Here is a recent correspondence between Dr. Ochberg and a mental health professional helping low income and vulnerable client populations.

Q: Dear Dr. Ochberg, I happened onto your website The Gift from Within by accident from an NASW webpage. I was curious about the title because for the past 6 months I have worked as a mental health therapist (the only one for 3 of those months) in a facility with one of the nation’s highest adolescent suicide rates. I used the metaphor of a gift to reframe the traumatizing event and subsequent recovery process for my clients. I really enjoyed my work and had surprisingly positive results for a new counselor but unfortunately, I ran into several ethical dilemmas with the agency’s increasing administrative directives that I felt put my client’s lives at risk needlessly and I resigned, but not before a state senator’s aid contacted me for information.
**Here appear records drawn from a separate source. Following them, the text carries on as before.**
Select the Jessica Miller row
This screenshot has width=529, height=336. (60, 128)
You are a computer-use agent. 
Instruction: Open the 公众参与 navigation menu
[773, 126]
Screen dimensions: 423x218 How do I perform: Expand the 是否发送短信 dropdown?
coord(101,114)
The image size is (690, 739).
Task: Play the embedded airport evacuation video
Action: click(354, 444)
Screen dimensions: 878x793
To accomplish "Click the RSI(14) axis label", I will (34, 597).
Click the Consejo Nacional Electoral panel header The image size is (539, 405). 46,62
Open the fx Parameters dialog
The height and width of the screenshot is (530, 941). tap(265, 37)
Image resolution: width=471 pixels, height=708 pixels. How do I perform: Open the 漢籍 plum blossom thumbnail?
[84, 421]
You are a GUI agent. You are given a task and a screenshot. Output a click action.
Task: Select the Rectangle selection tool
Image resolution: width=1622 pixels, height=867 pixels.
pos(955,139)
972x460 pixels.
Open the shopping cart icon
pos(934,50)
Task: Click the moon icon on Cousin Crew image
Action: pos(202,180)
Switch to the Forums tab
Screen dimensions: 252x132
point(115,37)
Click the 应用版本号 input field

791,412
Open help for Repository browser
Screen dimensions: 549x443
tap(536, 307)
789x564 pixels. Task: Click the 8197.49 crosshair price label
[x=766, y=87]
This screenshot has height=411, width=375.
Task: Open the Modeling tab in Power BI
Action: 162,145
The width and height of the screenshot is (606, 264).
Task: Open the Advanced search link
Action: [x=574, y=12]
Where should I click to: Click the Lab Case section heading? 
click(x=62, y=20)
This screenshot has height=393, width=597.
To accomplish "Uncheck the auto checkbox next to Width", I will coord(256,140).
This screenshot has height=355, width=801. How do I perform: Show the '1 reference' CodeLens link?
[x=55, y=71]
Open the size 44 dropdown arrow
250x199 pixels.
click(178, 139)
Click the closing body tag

Now I am being blacklisted by the agency for essentially whistle-blowing.

When I applied to a position in another facility the interviewer told me that I was suffering from compassion fatigue and no doubt there is some of that, especially since I was on my own here with a caseload of actively suicidal kids and grief stricken parents/families in a PTSD overloaded community and no clinical supervision or support. But I felt that I’m more stressed from my anger than compassion, anger about the lack of appropriate services here. Since I was told this by a competent therapist I am also a bit concerned about taking my anger back into clinical work if I am still struggling with compassion fatigue. How can I tell the difference between what I thought was simply healthy and appropriate anger towards a gross social injustice and compassion fatigue where I might need to get some help for myself?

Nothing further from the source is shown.